::: Material to process :::

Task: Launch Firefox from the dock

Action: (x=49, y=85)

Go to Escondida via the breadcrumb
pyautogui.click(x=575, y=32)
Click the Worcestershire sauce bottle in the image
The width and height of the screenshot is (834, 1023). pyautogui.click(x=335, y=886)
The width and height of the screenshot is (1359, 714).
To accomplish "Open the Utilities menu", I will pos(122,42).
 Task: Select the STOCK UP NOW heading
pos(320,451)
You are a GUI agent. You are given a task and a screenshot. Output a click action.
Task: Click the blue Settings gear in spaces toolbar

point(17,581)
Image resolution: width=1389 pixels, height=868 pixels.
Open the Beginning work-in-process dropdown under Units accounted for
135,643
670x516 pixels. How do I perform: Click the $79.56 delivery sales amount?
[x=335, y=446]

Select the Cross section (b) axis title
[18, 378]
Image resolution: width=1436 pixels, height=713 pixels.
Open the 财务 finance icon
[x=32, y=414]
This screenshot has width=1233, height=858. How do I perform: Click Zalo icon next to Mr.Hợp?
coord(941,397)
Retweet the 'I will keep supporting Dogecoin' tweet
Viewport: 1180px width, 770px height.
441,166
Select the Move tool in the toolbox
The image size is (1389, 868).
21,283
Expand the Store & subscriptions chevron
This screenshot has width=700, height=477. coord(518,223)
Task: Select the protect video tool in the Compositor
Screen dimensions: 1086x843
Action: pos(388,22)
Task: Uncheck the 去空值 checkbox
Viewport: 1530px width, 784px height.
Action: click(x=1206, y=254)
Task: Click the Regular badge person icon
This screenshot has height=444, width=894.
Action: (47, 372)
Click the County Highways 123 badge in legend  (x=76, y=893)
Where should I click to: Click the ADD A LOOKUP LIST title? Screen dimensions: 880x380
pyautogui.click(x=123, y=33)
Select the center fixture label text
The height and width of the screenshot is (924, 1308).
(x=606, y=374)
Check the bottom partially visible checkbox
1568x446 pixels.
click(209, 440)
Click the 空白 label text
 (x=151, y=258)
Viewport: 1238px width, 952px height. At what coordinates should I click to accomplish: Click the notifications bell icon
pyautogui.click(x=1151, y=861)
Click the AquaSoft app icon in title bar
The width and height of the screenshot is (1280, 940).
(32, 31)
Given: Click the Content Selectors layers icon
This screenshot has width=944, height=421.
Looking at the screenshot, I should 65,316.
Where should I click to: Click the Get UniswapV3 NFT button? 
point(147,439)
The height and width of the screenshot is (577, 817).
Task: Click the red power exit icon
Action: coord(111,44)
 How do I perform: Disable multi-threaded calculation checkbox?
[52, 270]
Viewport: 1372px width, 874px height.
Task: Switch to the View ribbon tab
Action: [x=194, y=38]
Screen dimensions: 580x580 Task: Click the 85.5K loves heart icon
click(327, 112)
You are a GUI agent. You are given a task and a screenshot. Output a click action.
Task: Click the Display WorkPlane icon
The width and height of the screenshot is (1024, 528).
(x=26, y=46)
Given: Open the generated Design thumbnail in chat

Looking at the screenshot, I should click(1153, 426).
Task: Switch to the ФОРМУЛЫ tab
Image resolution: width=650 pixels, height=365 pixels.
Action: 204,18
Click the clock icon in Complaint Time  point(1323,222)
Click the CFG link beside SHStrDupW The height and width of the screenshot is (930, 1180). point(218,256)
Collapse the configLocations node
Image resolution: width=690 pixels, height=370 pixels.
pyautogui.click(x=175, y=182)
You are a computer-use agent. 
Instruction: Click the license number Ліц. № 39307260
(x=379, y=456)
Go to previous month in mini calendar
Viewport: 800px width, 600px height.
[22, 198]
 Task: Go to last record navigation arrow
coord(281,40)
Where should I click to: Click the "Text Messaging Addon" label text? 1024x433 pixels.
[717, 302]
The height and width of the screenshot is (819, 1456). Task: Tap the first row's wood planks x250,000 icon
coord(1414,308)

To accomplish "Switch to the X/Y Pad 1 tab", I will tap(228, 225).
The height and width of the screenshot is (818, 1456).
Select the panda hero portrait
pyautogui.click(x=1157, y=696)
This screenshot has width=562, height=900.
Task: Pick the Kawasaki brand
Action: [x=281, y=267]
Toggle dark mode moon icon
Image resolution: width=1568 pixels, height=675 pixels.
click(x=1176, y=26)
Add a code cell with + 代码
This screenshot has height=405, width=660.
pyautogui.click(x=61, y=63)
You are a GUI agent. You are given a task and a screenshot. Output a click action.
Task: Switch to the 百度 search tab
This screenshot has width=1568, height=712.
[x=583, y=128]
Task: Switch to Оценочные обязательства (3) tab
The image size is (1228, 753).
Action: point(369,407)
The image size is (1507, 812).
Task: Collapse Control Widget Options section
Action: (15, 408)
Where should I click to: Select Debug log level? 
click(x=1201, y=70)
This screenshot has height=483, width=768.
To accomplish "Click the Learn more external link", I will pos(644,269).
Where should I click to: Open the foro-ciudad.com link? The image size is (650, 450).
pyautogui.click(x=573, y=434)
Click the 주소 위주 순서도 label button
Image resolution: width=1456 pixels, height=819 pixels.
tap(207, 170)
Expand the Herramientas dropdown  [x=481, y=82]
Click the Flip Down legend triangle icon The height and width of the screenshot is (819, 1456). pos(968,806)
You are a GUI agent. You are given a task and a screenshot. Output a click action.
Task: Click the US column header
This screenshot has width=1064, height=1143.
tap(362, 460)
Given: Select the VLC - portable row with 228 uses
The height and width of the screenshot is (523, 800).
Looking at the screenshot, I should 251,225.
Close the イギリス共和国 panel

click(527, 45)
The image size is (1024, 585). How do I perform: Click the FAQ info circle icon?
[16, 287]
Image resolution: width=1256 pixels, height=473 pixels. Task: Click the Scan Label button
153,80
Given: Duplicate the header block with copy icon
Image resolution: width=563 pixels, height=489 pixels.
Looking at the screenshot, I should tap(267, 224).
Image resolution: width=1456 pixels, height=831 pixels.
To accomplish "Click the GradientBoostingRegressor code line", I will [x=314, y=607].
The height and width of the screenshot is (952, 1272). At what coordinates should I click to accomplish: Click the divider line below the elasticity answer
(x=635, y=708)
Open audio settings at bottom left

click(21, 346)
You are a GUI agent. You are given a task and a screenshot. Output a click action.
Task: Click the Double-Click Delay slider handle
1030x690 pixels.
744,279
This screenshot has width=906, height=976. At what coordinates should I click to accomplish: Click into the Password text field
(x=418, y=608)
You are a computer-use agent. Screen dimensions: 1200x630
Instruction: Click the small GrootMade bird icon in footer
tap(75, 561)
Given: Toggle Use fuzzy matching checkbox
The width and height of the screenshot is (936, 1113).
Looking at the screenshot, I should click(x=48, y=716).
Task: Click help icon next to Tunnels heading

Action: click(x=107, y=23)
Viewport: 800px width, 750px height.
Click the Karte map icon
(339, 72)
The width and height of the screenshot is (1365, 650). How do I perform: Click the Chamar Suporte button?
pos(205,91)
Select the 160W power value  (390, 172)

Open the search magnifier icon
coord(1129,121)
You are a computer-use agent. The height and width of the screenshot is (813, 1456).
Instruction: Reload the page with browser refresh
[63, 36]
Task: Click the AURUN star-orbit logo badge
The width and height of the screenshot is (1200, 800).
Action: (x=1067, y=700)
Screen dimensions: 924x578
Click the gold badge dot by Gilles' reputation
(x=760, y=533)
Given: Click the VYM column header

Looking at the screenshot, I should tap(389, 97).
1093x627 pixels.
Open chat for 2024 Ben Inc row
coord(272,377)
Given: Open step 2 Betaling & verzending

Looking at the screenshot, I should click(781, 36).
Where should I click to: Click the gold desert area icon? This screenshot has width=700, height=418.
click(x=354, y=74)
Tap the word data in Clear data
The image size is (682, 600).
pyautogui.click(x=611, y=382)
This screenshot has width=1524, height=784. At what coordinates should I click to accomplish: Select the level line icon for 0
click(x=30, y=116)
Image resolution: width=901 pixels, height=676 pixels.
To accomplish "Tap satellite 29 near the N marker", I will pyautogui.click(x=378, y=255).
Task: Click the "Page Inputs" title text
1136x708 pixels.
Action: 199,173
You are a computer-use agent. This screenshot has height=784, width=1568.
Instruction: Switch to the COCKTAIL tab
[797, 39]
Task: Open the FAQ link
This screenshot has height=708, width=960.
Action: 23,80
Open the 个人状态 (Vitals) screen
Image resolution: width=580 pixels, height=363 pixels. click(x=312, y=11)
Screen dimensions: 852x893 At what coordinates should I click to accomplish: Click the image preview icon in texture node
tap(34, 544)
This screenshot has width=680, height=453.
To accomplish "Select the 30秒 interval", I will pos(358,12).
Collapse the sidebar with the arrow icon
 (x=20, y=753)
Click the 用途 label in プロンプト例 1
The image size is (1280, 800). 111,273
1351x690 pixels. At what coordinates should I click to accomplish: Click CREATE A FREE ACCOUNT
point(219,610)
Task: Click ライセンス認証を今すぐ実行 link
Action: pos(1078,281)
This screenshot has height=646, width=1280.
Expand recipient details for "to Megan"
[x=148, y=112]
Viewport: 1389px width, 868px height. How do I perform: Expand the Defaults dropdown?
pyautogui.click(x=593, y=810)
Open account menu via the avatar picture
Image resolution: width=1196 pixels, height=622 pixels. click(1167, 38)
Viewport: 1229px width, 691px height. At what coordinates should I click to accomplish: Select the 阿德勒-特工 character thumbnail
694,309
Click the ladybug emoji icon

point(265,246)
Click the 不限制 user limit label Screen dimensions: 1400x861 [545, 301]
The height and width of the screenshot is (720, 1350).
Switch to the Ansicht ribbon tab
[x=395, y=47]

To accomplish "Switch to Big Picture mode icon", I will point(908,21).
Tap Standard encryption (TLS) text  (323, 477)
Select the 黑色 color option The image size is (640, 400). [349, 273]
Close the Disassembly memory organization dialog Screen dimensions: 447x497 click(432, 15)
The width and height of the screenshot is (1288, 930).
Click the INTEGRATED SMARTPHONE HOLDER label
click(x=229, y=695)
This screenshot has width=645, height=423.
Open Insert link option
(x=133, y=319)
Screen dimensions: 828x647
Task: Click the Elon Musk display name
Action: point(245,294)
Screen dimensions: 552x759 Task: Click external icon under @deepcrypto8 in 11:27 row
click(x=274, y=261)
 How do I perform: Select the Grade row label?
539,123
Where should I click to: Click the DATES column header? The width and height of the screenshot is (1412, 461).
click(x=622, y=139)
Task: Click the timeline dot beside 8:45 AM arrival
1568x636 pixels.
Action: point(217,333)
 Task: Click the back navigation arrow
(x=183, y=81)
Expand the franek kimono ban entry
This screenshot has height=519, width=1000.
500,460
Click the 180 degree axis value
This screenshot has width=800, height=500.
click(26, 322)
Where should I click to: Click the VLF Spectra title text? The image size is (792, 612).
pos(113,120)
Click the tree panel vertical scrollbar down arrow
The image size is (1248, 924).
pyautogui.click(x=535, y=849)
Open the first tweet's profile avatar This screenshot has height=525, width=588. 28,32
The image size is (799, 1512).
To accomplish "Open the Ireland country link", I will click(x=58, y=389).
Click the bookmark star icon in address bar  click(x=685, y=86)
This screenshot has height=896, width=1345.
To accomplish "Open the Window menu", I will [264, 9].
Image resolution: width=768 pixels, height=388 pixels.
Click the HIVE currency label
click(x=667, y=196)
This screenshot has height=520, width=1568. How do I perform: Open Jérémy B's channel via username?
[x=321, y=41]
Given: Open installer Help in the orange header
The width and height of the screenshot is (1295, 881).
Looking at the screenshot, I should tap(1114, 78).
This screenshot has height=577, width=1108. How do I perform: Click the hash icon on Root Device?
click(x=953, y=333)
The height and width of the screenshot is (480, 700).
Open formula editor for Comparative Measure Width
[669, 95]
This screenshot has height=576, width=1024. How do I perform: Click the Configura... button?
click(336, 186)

:::

Instructions for the task. Convert the lines from the line containing "Given: Click the Content" through the line containing "click(327, 112)" into a JSON list of strings, with one string per line and blank lines omitted.

Task solution.
[
  "Given: Click the Content Selectors layers icon",
  "This screenshot has width=944, height=421.",
  "Looking at the screenshot, I should 65,316.",
  "Where should I click to: Click the Get UniswapV3 NFT button? ",
  "point(147,439)",
  "The height and width of the screenshot is (577, 817).",
  "Task: Click the red power exit icon",
  "Action: coord(111,44)",
  " How do I perform: Disable multi-threaded calculation checkbox?",
  "[52, 270]",
  "Viewport: 1372px width, 874px height.",
  "Task: Switch to the View ribbon tab",
  "Action: [x=194, y=38]",
  "Screen dimensions: 580x580 Task: Click the 85.5K loves heart icon",
  "click(327, 112)"
]